Short problem »
Rewrite the listing from the line with "The width and height of the screenshot is (1332, 767)." up to and including the line with "I will 1530,700." as a two-column CSV with the header task,answer. Give each text and the answer that follows it their own row, with each in a single quoted field and line breaks replaced by spaces.

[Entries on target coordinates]
_ _ _ _ _

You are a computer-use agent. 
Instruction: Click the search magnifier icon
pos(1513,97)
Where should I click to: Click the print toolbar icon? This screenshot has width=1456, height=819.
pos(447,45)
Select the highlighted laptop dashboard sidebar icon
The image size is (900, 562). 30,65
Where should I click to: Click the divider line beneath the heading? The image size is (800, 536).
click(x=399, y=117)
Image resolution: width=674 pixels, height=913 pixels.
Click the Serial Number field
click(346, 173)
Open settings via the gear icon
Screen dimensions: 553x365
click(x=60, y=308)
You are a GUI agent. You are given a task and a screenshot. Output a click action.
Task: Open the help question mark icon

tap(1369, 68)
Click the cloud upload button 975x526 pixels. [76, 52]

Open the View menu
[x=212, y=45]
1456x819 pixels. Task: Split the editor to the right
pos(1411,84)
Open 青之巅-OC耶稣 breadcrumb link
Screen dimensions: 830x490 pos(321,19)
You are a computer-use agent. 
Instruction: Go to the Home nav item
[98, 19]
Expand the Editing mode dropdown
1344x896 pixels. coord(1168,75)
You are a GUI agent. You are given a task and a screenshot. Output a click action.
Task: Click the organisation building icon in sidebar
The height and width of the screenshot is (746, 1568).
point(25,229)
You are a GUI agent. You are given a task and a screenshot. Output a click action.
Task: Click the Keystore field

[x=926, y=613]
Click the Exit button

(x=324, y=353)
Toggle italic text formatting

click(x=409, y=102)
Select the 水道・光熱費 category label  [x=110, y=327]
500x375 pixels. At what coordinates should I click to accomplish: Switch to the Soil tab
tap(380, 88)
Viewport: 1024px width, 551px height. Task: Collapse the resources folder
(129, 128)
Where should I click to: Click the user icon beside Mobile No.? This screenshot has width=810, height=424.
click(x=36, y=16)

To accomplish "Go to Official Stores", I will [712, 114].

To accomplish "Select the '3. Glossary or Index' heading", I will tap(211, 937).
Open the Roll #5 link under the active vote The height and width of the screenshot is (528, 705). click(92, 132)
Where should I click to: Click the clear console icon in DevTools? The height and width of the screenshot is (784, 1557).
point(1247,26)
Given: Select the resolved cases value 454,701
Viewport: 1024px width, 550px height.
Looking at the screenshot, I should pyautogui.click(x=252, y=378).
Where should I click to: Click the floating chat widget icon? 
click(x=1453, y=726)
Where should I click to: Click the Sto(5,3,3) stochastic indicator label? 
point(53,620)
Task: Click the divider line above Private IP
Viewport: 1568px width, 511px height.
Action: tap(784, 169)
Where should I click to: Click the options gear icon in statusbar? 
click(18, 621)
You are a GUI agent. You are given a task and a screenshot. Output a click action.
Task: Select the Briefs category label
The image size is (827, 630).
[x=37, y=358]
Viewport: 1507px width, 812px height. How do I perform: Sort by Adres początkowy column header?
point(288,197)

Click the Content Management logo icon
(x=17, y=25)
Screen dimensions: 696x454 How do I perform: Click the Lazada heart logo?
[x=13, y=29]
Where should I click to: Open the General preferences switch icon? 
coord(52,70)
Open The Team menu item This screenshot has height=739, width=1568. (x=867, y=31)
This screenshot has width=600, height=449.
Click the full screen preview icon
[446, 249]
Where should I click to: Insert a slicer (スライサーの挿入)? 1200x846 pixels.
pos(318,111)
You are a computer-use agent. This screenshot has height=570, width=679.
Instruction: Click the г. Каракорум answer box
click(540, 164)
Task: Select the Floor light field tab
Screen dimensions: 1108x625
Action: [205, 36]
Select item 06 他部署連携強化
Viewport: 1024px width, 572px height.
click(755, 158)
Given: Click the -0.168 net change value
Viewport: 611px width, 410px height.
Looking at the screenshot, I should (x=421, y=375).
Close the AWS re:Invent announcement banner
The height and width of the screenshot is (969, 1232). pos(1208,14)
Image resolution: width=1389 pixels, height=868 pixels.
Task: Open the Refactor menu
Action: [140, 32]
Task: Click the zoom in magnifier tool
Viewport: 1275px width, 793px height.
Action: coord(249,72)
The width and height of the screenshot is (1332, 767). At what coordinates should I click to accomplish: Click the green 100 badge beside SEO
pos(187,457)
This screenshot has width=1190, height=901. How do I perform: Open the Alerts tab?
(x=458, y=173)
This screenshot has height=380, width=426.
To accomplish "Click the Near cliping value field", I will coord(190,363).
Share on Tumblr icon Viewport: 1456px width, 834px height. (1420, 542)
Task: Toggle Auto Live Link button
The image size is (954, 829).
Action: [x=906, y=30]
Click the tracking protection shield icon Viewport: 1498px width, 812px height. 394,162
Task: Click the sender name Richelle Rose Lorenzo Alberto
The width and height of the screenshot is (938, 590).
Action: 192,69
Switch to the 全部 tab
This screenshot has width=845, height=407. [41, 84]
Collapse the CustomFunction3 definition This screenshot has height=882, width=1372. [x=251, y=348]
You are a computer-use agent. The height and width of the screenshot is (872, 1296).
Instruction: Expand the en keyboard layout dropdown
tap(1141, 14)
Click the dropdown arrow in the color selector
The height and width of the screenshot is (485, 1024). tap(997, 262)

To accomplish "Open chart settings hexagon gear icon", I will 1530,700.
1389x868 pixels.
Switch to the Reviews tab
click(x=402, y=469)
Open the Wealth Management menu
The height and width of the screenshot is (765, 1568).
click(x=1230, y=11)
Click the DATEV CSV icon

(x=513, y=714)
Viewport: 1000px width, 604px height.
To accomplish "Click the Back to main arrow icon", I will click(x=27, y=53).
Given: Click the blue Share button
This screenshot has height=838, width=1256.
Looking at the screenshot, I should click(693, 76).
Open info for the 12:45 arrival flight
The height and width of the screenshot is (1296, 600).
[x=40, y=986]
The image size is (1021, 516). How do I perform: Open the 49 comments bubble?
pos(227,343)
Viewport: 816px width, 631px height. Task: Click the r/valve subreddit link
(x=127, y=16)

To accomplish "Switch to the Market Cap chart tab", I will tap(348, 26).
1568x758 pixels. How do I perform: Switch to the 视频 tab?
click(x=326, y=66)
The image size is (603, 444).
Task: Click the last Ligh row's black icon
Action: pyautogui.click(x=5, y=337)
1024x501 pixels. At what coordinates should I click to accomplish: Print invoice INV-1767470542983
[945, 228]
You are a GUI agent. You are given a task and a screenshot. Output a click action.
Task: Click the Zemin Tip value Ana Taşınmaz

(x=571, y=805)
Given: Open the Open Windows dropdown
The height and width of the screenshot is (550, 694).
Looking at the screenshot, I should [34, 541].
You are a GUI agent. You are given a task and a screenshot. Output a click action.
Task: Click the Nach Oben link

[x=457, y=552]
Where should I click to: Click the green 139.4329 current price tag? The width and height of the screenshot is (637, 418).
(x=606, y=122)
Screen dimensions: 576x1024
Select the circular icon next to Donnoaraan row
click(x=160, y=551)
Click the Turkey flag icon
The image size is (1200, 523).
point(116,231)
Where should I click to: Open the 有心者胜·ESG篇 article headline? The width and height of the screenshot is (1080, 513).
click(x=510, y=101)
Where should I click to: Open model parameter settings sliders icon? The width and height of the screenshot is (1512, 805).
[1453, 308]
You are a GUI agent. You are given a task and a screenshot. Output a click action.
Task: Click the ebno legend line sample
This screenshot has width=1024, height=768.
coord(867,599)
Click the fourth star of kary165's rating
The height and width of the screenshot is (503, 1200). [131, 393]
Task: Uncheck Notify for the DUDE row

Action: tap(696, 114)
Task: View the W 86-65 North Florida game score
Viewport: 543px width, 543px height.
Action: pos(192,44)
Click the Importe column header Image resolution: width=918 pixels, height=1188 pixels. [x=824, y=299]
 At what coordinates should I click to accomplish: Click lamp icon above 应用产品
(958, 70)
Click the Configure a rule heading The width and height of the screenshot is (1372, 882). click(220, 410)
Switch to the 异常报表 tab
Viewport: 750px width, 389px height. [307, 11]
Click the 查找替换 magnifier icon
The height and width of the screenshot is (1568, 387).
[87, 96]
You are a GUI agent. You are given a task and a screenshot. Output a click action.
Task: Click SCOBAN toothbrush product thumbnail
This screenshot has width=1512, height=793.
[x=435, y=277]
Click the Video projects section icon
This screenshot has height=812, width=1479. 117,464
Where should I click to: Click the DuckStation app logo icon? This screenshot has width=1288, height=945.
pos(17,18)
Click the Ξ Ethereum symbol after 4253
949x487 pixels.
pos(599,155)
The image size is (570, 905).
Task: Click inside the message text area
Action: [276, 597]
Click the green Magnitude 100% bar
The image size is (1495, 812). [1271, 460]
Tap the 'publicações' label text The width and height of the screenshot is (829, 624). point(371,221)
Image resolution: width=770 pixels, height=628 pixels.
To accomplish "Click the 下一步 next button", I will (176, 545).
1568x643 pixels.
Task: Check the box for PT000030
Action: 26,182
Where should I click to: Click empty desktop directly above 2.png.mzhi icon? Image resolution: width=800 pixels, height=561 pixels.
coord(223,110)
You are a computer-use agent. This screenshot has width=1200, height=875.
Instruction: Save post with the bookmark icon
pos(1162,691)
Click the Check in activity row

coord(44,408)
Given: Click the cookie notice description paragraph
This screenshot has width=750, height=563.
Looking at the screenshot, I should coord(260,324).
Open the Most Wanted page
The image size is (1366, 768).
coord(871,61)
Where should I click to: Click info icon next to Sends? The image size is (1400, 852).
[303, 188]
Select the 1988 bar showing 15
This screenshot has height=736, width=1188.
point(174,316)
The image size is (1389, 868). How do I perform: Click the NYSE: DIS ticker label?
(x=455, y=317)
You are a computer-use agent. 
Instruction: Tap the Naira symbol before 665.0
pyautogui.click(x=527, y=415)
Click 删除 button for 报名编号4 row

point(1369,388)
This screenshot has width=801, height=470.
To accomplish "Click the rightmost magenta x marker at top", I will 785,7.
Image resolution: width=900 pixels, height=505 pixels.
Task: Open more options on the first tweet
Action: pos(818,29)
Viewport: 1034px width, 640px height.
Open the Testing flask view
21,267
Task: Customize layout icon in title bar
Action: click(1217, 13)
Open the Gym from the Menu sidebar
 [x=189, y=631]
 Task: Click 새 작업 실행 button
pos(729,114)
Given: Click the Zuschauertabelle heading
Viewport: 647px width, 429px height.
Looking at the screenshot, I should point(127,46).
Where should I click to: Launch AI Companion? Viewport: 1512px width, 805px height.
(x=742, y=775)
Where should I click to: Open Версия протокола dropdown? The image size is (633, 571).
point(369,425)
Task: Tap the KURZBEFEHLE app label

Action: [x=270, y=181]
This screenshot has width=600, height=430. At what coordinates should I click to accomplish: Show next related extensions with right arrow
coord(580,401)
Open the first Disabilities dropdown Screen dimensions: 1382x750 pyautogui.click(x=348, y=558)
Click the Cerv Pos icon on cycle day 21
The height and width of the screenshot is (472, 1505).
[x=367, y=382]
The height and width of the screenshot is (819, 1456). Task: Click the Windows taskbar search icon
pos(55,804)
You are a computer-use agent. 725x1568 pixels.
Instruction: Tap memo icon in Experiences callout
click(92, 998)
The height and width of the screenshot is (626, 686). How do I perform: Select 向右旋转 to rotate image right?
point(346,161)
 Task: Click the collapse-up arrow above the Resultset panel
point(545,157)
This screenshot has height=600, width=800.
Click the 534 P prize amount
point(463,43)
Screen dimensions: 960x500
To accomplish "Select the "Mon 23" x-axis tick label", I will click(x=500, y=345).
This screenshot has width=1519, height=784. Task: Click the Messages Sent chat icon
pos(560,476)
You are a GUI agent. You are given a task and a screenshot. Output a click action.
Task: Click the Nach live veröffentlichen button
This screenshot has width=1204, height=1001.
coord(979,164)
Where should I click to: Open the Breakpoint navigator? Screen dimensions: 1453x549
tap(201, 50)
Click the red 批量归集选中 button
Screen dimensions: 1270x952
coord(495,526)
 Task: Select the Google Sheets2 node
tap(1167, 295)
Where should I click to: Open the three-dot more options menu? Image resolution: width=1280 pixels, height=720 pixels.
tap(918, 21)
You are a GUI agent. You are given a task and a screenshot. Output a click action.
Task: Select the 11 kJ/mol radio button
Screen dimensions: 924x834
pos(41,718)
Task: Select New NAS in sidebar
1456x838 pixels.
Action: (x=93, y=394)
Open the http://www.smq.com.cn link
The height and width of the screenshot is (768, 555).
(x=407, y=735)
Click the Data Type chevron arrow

_ _ _ _ _

Task solution »
task,answer
"The width and height of the screenshot is (1332, 767). At what coordinates should I click to accomplish: Click the green 100 badge beside SEO","pos(187,457)"
"This screenshot has width=1190, height=901. How do I perform: Open the Alerts tab?","(x=458, y=173)"
"This screenshot has height=380, width=426. To accomplish ""Click the Near cliping value field"",","I will coord(190,363)."
"Share on Tumblr icon Viewport: 1456px width, 834px height.","(1420, 542)"
"Task: Toggle Auto Live Link button The image size is (954, 829).","Action: [x=906, y=30]"
"Click the tracking protection shield icon Viewport: 1498px width, 812px height.","394,162"
"Task: Click the sender name Richelle Rose Lorenzo Alberto The width and height of the screenshot is (938, 590).","Action: 192,69"
"Switch to the 全部 tab","This screenshot has width=845, height=407. [41, 84]"
"Collapse the CustomFunction3 definition This screenshot has height=882, width=1372.","[x=251, y=348]"
"You are a computer-use agent. The height and width of the screenshot is (872, 1296). Instruction: Expand the en keyboard layout dropdown","tap(1141, 14)"
"Click the dropdown arrow in the color selector","The height and width of the screenshot is (485, 1024). tap(997, 262)"
"To accomplish ""Open chart settings hexagon gear icon"",","I will 1530,700."